2人して鞄からノートを取り出したかと思うと、競うように教科書のページを捲り始める。



「シノ、宿題やった?」



「最後の問題だけ、難しかったです‥‥‥‥」



「しののめさん、宿題やったの!?」すかさず麻美さんが、筆箱を探しながら声を掛けてくる。

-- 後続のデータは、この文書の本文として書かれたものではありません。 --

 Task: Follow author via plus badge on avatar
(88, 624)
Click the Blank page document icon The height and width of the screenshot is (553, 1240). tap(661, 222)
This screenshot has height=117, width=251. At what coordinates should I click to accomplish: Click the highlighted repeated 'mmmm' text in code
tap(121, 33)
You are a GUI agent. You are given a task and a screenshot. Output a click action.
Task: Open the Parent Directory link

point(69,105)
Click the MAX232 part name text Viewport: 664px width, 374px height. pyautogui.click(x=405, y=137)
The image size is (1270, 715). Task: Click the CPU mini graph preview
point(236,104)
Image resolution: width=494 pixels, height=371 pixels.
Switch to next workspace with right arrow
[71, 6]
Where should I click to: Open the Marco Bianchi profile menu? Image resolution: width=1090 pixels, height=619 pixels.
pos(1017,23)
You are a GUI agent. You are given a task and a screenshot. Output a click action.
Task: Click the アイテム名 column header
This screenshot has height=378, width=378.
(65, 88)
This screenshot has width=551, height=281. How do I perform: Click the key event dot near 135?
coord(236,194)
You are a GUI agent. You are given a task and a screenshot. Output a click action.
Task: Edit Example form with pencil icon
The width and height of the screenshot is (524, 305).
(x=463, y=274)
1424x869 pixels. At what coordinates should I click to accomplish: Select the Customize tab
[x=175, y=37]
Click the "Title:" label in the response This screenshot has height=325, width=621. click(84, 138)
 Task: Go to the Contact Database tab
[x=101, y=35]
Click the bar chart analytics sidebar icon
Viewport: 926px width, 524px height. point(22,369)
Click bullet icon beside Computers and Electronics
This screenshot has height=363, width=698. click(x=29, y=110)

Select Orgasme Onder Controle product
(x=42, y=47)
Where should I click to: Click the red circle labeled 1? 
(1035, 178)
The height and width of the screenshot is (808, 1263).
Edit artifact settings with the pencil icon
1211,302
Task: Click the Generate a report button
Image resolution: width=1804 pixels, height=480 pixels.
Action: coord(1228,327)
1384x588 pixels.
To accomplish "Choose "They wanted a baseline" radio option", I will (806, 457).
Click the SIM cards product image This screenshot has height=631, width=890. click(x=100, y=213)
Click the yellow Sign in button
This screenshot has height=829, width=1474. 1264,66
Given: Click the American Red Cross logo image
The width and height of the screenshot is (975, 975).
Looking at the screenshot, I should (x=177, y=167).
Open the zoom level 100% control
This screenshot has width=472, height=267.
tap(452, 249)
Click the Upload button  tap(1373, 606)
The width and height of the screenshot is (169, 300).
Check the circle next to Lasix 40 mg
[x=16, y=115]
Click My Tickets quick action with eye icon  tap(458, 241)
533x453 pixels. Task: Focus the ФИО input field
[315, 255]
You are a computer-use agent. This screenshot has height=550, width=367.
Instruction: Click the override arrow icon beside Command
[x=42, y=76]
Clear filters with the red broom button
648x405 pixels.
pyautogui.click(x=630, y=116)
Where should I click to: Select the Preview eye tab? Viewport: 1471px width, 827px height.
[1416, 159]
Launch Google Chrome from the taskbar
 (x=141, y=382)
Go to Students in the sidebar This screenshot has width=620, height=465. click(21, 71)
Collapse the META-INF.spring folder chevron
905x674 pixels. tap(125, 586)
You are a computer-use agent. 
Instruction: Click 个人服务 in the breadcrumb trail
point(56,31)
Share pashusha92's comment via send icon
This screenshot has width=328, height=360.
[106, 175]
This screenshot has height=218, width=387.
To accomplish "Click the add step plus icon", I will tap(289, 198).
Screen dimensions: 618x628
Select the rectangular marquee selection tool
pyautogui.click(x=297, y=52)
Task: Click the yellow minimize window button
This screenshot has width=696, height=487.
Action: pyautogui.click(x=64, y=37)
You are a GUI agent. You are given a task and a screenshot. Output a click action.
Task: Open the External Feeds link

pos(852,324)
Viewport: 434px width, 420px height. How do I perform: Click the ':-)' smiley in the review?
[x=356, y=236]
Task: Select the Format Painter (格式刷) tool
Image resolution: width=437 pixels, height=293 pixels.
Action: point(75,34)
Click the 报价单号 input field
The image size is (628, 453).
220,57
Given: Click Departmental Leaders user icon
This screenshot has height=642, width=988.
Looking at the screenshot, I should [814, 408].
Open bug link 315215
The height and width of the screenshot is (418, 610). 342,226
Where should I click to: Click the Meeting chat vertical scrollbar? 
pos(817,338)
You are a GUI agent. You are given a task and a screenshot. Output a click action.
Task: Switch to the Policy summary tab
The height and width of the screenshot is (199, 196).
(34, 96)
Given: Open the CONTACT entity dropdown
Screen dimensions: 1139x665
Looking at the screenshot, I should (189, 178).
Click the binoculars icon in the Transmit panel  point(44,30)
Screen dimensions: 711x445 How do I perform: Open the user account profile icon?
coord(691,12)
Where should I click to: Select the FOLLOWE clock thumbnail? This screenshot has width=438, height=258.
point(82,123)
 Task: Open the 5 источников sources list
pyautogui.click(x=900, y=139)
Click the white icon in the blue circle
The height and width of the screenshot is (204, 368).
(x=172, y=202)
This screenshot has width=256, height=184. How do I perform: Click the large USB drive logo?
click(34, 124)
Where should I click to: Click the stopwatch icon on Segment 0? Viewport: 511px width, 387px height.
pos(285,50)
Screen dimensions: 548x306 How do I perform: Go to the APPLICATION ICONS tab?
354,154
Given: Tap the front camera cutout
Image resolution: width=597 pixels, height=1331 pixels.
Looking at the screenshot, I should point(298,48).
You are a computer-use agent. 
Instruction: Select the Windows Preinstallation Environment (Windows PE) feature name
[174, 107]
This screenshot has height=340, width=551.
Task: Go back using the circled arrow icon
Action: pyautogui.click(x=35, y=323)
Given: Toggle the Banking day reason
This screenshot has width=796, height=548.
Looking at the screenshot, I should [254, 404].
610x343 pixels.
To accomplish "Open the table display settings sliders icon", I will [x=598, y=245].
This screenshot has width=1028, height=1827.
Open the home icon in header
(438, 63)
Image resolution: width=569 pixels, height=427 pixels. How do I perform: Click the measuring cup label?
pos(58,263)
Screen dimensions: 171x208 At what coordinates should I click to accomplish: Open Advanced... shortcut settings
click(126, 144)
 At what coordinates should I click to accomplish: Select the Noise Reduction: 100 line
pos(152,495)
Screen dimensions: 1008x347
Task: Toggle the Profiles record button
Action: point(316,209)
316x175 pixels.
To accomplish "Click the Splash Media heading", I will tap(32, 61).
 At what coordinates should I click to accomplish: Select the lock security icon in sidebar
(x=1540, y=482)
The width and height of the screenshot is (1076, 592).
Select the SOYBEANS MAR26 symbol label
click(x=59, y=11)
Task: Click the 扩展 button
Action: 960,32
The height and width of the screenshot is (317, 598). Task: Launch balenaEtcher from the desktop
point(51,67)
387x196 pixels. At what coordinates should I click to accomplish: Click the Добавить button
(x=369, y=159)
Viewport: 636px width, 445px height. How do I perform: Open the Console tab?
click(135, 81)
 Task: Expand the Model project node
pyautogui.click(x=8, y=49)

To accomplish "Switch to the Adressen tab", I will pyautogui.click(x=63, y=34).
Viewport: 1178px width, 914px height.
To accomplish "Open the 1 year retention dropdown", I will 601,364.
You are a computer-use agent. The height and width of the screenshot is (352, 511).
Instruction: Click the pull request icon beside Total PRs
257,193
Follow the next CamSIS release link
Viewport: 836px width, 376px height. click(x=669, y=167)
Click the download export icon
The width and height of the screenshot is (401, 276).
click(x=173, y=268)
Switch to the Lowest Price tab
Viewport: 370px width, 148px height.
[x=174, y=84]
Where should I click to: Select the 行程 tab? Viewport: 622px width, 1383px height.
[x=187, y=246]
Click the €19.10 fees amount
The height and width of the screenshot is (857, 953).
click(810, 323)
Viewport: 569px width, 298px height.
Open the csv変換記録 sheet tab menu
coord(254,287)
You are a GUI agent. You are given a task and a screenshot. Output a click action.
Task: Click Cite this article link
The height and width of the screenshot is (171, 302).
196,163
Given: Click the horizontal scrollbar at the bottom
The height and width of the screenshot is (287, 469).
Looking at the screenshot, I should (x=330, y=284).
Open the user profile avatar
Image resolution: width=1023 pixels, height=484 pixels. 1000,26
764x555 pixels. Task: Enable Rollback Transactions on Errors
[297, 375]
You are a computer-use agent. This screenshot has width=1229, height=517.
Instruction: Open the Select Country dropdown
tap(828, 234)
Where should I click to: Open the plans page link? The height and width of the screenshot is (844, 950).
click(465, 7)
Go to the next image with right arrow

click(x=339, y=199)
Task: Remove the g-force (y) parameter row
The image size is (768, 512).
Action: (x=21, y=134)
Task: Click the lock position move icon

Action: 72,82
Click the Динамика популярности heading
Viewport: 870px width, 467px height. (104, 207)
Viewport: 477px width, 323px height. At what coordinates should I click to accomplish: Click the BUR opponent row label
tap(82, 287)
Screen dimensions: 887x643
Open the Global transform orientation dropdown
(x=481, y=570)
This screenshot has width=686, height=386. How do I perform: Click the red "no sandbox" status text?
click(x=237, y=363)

神様!!とでも言いたそうな目だ。いつのまにか、泉君もこっちを見ている。








「「見せて!!!!」」







えっと‥‥‥‥。



ちら、と桜庭君を見ると、「いいんじゃない?」と背中を押してくれる。






「合ってないかもしれませんが‥‥‥‥」











ガラッ____と音がして、担任の先生が教室に入ってくる。






「やべー!!!」言いながら、すごい速さで宿題を写していく泉君。



「東雲サン、まじサンキュー!!!」



「‥‥‥はい」と私が返す頃には、もう自分の席に座っていた。



嵐みたいな人だな‥‥‥。






「しののめさん、ありがとう!!助かったよー!!」麻美さんが黄色い笑顔で、私のノートを返してくれた。













なんか、不思議な朝だったな、なんて。



夢見心地な気分で授業を受ける。



クラスの人とまともに話したの、いつ以来だろ。





「‥‥‥‥」





やっぱり、ちょっと嬉しい。




口元が緩んでいるのが自分でも分かる。










「しののめさん‥‥‥」



「‥‥‥‥!!」



声のした方を見ると、麻美さんが、じっと私を見ていた。



私、変な顔してた‥‥‥‥?





リスみたいな大きい瞳で見つめられてると、逸らせなくなる。


しばらく、彼女と見つめあってしまう。



大きくて。きらきらして。きれいで_____。





「なんかずっと、嬉しそうだなぁって‥‥‥」



「えっ!?あ‥‥‥‥」





どうしたらいいか分からなくて、「すみません」と反射的に謝ってしまう。




「なにが?」と首をかしげてこっちを見つめてくる。



また、が逸らせなくなる。






訳がわからなくなってあわあわしていると、「ふふふ」と笑われてしまった。



私、変なことしたのかな‥‥‥‥?





「しののめさんて、面白いね」



「えっ‥‥‥‥?」



「今まであんまり話したことなかったけど、結構イケるなーって」



「‥‥‥‥?」





イケるな、とは‥‥‥‥?



隣でにこにことしている彼女を見つめながら、「?」を浮かべる。








「あ、あの‥‥‥‥」イケるな、がよく分からないので、話題を変えることした。





「お弁当‥‥‥‥」



「お弁当?」一瞬不思議そうな表情をして、



「あ、一緒に食べる?今日」と嬉しそうにする。少しだけ声が黄色くなる。





私は今朝のお弁当のことを聞きたかったんだけど。



意外な答えが返ってきて動揺してしまう。





「ぇ、‥‥‥‥えっ!?」いきなり、そんな。



しかも、お昼に誘われるなんて‥‥‥‥。



改めて話してみると、普段はそこまで色が激しくないみたい。



これなら、眩しすぎることもなさそう。






「いつもどこで食べてるの?」



「食堂‥‥‥‥」





言ってから、あ、と思う。



麻美さんはお弁当なのに‥‥‥‥。






「一緒に、食べれないですね‥‥‥」



「いいよ、持ってくし!!あと、誰か適当に誘ってい?」



「あ‥‥‥‥、はい」  






誰が来るんだろ。



ちょっと緊張する。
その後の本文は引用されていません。